Dr Elisabeth Rosenthal says, “…annual physical exams—and many of the screening tests that routinely accompany them—are in many ways pointless or (worse) dangerous, because they can lead to unneeded procedures.” She begins by slamming PSA blood tests for prostate cancer detection.

She goes on to blame “economic impetus for American medicine’s ‘more is better’ mode.” In other words, doctors do it for the money.

Then she presents a list of  “tasks to jettison.” These are “a sampling of routine screening tests and medical procedures that research has suggested are not necessary: annual physical, annual ECG, annual routine blood work, annual cholesterol test, annual Pap smear, and PSA test.”

In general, I am sympathetic with Dr. Rosenthal’s message because I have been a long-time critic of waste and greed in the medical profession. But I think her glib article about “physicals” is off the mark and might discourage patients from getting needed healthcare.

The problem here is that the premise is wrong. She equates the annual “physical” to performing unnecessary screening tests. Although it may be true that such tests may be done during an annual exam  (such as the yearly ECG, for example), she fails to mention that those “physicals” also include important healthcare services other than the  tests which she condemns.

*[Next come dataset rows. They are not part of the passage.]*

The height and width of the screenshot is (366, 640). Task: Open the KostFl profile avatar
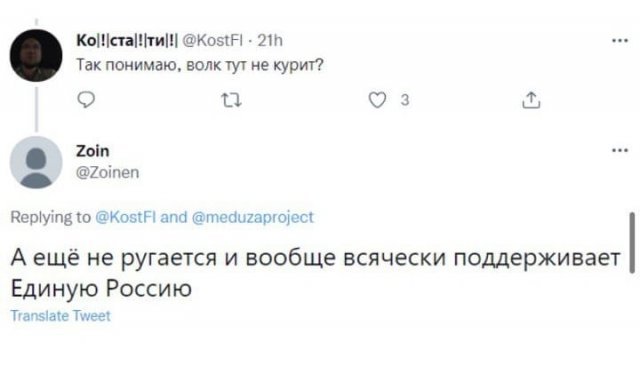pyautogui.click(x=36, y=55)
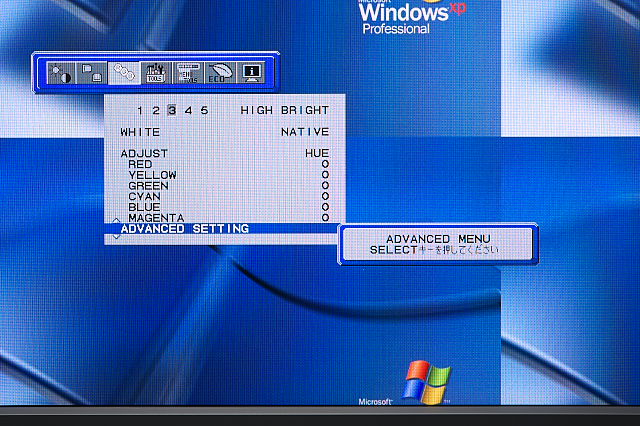Select the color control icon
Image resolution: width=640 pixels, height=426 pixels.
(123, 73)
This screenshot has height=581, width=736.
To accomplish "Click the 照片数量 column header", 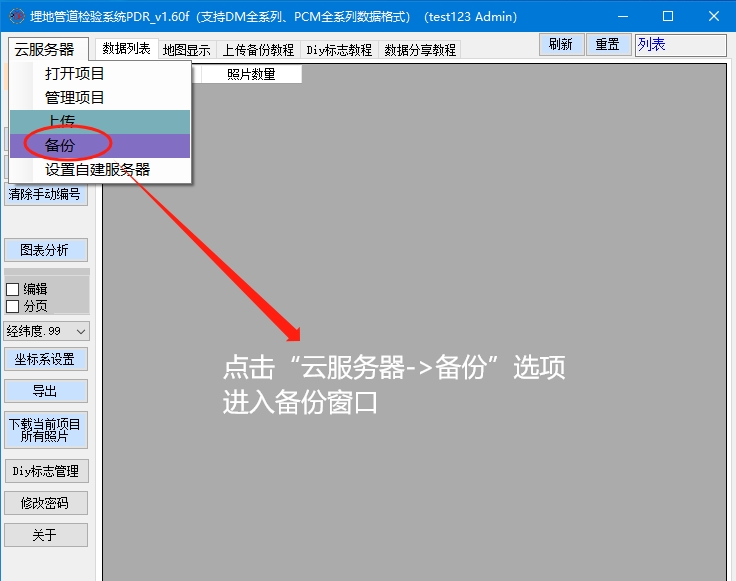I will click(x=251, y=74).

To begin with, everyone should see their doctor once in a while (we can debate the frequency) for no other reason than to assess and counsel patients regarding disease prevention: weight, diet, exercise/fitness, smoking, flu shots, blood pressure, mental health, and adherence to recommended tests, such as colonoscopies, which are proven to save lives. So while she denounces  yearly health maintenance visits to a doctor, she has made no provisions in her negative analysis for prevention—the number one health challenge, by far, in the U.S.

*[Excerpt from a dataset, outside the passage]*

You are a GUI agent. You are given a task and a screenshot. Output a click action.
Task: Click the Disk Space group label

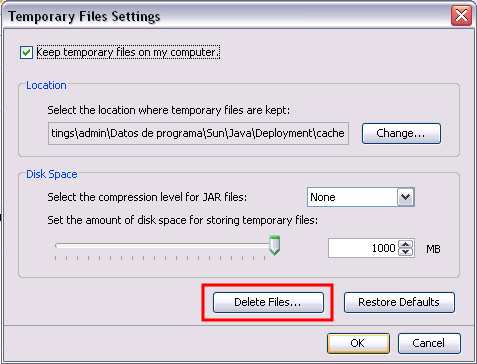[x=52, y=174]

There is also a valid concern in medicine regarding early detection of diseases which may be manifested by unimpressive symptoms or by physical findings, before the person actually gets sick. It’s not unusual for doctors to actually find something during a yearly “physical.” That’s one reason why med students study history taking and physical examination. I also believe that a yearly visit with a dermatologist is a good idea, especially as one gets older–they sometimes find things like curable melanomas.

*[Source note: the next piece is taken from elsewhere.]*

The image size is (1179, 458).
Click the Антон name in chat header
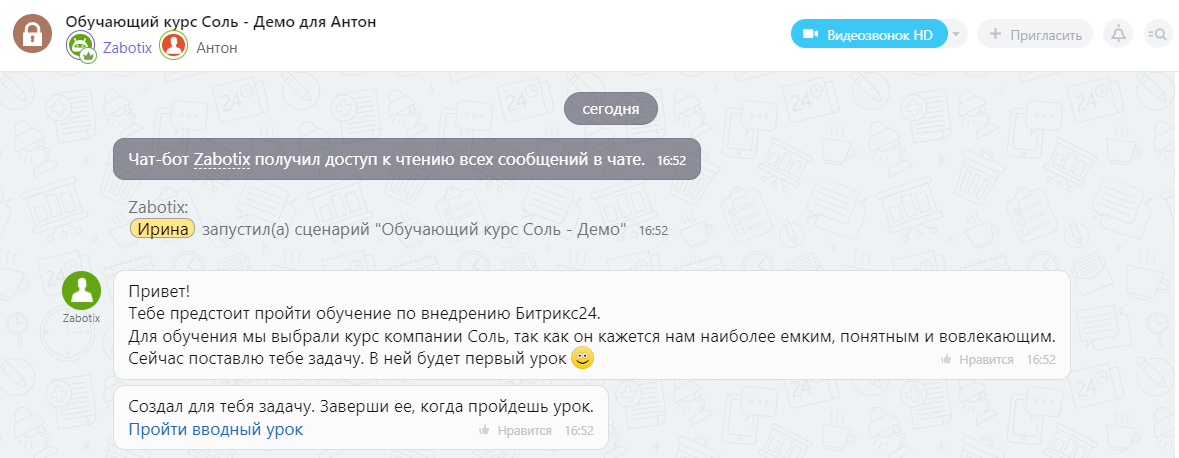217,47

In addition, if a physician is prescribing some preventive medication, such as a cholesterol drug or a birth control pill, he is not only justified to ask for a periodic office visit, but it will be malpractice not to do so since he is accountable for the efficacy and safety of those prescribed drugs.

Similarly, if a doctor is to take on the responsibility of accepting you as his patient, making his office available to refill prescriptions, responding to your phone calls, seeing you if you get sick, providing coverage at night, and being your personal advisor regarding consultants and other medical inquiries, then he should make sure that he sees you at least once per year so as to maintain the time-honored “doctor-patient relationship.” This is good medicine.  All sorts of health maintenance  services can be accomplished during a yearly “physical.” And the visit brings the doctor up-to-date and provides a new baseline in case the patient should call on him subsequently.

As for her list of unnecessary tests, you will notice that it is mostly the yearly timing rather than the test itself that is criticized.  All the tests on her list, such as blood work and Pap smears, are essential when used properly. The only one which is truly controversial is the PSA blood test to screen for prostate cancer. At a yearly physical exam, the doctor can use his judgement about ordering certain tests, and no practice guidelines can replace the art of medicine.

Unless Obamacare, or whatever system we get, provides some mechanism for healthcare maintenance, then I believe the annual physical exam still has a purpose—it just needs to be redefined and renamed. Let’s call it the “see your doctor once-in-a-while to go over your health status visit.” It makes sense. Somebody needs to be in charge, and the NY Times doctor won’t be there for you.